## SOURCE DATA
________________
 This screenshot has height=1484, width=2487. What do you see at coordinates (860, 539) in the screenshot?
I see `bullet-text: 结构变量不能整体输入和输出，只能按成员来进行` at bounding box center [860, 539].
________________
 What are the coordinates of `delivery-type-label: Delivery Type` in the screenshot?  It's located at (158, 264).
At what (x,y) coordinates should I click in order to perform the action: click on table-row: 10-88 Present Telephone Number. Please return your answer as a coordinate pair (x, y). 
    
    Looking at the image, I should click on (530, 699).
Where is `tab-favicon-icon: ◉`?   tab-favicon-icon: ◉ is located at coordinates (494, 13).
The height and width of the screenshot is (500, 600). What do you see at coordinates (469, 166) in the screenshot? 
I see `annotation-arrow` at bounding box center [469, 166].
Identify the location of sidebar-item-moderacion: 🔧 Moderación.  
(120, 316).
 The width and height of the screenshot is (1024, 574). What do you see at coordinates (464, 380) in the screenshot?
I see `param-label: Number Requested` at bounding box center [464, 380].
________________
Copy everything in the data from the line containing "The height and" down to the line containing "center [464, 380].", changing "Identify the location of" to "Find the position of" and leaving all else as it is. Return only those lines.

The height and width of the screenshot is (500, 600). What do you see at coordinates (469, 166) in the screenshot? 
I see `annotation-arrow` at bounding box center [469, 166].
Find the position of sidebar-item-moderacion: 🔧 Moderación.  
(120, 316).
 The width and height of the screenshot is (1024, 574). What do you see at coordinates (464, 380) in the screenshot?
I see `param-label: Number Requested` at bounding box center [464, 380].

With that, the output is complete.